Following the war, William J. Clarke became an active Republican. When Governor William W. Holden called for troops to suppress the Ku Klux Klan insurrection in Caswell and Alamance counties in 1870 (the so-called “Kirk-Holden War”), Clarke was appointed commander of a battalion of African American state troops raised in eastern North Carolina and encamped at Raleigh—surely a unique role for a former Rebel colonel. (Clarke’s command was never used against the insurrectionists.)
Image: Copy print in author’s possession.

This image of Clarke was also made in 1865, several weeks or months later than the image above. The original is a carte de visite and was made by the Raleigh photographer John Watson.

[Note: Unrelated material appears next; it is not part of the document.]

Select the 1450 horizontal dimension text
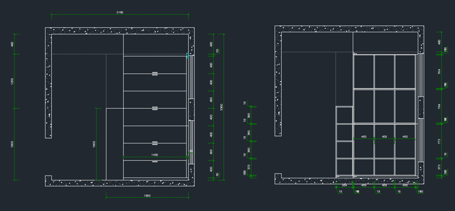This screenshot has width=455, height=211. pyautogui.click(x=155, y=155)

The uniform buttons may have been obscured because Federal regulations forbad the display of Confederate insignia.
Image: N.C. Office of Archives and History.
Source Note:
Beth G. Crabtree and James W. Patton, eds., “Journal of a Secesh Lady”: The Diary of Catharine Ann Devereux Edmonston, 1860-1866 (Raleigh: Office of Archives and History, 1979), 666; Dictionary of North Carolina Biography, s.v., “Clarke, William John”; Manarin et. al., North Carolina Troops, 7:251; Mast, State Troops and Volunteers, 1:94; Richard Weinert, The Confederate Regular Army (Shippensburg, Pa.: White Mane Publishing Company, 1891), 120.